What the exercise asks
Your task is to restate exactly the lines from the one holding "Image resolution: width=360" to the end of the entries below, inclusive.

Source records
• • • • • • •
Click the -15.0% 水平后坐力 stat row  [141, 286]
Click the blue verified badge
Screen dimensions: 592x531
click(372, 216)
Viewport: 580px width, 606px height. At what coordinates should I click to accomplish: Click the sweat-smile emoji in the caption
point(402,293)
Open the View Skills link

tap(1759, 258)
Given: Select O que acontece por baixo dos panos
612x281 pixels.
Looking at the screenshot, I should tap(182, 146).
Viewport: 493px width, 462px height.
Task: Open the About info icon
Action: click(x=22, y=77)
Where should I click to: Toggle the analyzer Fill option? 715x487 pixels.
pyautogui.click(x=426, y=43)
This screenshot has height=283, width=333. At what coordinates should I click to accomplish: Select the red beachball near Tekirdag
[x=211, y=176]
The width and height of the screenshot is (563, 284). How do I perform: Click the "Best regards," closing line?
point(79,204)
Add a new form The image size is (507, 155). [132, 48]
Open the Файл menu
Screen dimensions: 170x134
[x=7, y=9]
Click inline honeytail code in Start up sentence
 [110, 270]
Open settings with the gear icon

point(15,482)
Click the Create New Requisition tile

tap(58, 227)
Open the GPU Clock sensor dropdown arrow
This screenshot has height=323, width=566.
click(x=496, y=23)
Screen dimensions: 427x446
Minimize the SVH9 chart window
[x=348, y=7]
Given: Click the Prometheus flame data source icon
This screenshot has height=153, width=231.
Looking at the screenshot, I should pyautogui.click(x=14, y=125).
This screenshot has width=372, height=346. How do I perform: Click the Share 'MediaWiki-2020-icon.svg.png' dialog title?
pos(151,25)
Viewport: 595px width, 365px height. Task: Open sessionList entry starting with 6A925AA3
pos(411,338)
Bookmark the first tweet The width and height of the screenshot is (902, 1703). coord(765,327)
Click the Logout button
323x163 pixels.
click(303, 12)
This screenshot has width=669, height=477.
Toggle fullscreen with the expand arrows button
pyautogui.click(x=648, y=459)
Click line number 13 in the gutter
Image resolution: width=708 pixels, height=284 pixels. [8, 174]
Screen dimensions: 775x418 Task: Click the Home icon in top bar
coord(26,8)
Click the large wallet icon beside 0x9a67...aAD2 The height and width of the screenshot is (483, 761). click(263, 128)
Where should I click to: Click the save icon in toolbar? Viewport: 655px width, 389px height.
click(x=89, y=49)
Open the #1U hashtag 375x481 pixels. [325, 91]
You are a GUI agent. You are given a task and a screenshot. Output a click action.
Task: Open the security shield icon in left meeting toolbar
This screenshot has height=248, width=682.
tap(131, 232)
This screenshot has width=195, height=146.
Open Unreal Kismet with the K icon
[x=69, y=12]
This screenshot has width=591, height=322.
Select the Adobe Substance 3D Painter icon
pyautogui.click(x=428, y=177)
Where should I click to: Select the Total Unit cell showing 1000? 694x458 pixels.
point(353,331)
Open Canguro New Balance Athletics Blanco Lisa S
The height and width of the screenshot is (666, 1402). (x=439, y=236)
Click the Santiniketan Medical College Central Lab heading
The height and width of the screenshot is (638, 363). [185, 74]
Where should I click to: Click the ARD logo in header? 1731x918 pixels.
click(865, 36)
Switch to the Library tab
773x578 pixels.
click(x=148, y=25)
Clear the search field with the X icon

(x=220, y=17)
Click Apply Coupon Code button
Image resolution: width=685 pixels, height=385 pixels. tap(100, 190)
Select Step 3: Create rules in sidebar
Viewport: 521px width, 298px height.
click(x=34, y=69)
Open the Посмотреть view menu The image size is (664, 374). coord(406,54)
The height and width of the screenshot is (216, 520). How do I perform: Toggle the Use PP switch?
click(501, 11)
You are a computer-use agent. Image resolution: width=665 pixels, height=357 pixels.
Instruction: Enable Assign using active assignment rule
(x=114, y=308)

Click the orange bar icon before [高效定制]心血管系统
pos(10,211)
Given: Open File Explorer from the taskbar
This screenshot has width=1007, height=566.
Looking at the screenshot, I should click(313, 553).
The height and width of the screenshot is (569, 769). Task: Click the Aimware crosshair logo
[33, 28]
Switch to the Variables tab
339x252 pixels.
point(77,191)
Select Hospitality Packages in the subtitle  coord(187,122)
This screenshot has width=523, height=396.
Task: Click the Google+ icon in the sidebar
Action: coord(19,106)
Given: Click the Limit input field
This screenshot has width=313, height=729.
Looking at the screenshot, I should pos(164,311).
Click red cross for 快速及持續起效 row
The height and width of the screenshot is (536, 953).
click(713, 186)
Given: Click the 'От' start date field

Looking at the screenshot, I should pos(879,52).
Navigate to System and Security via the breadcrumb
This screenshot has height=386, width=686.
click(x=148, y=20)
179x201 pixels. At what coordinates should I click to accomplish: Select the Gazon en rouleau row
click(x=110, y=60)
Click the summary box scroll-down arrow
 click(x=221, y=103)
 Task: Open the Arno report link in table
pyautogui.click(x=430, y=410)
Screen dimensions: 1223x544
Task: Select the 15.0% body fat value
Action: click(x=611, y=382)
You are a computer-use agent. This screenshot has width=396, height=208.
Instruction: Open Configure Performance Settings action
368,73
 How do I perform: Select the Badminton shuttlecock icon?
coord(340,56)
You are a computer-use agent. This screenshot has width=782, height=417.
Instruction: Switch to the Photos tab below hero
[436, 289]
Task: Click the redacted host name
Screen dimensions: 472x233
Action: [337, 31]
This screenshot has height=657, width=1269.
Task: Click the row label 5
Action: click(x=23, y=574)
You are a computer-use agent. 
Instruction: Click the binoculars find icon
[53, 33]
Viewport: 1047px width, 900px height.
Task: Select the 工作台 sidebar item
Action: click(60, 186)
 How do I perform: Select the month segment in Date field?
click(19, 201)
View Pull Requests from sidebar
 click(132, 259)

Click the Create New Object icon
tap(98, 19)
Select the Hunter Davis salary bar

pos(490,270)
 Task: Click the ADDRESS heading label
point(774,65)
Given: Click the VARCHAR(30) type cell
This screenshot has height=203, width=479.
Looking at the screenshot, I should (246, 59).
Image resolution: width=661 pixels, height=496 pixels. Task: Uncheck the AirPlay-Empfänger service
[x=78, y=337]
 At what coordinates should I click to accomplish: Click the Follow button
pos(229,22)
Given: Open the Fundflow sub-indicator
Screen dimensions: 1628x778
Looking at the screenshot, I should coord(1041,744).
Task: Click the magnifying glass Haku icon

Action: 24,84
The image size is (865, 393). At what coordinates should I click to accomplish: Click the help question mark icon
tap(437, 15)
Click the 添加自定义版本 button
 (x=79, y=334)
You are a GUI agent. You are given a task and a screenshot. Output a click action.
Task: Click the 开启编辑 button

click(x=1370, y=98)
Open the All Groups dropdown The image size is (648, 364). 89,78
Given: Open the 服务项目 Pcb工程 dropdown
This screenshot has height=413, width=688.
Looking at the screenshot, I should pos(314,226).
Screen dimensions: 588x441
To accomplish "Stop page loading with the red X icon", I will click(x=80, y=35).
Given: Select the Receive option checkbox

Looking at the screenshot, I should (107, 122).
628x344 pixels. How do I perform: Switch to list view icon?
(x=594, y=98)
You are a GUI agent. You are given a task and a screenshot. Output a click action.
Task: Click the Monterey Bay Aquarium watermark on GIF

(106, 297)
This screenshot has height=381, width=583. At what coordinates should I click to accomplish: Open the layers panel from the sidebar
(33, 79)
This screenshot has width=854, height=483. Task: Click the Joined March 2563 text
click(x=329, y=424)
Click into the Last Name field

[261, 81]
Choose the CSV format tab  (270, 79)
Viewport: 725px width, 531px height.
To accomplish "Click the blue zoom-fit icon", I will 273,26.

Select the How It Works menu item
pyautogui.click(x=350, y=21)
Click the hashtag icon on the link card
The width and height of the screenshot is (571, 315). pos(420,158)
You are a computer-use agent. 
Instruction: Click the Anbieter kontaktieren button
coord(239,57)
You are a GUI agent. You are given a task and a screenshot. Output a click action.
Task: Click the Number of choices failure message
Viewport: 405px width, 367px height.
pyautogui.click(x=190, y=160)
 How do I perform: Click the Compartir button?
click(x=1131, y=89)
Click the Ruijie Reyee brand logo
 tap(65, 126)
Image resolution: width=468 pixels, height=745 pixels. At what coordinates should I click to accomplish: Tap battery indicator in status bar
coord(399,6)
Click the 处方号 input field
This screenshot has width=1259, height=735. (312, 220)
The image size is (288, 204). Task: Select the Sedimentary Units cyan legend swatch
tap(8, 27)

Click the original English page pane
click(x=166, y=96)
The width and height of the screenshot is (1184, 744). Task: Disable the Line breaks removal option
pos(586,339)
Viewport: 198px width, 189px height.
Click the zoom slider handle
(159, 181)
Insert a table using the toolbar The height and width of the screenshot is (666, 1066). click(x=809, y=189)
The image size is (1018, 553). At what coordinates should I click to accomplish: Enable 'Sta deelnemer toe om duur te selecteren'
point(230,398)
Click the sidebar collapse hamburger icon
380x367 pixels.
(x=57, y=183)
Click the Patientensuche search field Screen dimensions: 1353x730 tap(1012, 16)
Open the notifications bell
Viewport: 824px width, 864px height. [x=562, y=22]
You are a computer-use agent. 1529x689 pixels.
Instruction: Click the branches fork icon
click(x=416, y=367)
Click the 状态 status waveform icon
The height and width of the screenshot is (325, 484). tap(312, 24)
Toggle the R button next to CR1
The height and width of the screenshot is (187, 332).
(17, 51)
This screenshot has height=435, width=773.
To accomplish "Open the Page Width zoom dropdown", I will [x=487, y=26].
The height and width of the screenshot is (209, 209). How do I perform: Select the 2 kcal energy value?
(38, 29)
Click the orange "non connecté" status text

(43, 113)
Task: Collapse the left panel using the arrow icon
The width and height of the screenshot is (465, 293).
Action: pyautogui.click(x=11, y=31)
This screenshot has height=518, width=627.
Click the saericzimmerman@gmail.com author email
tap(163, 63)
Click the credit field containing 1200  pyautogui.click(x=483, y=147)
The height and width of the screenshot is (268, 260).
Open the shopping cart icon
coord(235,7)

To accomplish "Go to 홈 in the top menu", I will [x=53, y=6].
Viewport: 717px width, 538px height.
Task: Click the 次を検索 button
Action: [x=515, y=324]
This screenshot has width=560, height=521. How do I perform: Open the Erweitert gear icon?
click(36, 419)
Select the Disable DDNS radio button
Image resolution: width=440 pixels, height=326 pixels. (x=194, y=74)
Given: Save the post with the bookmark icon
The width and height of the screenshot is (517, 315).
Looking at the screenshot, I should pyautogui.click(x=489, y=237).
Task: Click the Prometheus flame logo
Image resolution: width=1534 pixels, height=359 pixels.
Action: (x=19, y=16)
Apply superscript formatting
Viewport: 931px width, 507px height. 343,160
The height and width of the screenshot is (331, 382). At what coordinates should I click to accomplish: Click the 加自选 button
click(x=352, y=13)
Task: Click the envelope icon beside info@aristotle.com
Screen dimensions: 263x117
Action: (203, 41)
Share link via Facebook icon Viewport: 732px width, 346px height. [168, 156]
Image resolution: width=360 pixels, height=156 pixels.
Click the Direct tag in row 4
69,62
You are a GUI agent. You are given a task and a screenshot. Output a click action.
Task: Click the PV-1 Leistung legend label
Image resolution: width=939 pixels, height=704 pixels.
• • • • • • •
Completed exercise
Image resolution: width=360 pixels, height=156 pixels.
Click the Direct tag in row 4
69,62
You are a GUI agent. You are given a task and a screenshot. Output a click action.
Task: Click the PV-1 Leistung legend label
Image resolution: width=939 pixels, height=704 pixels.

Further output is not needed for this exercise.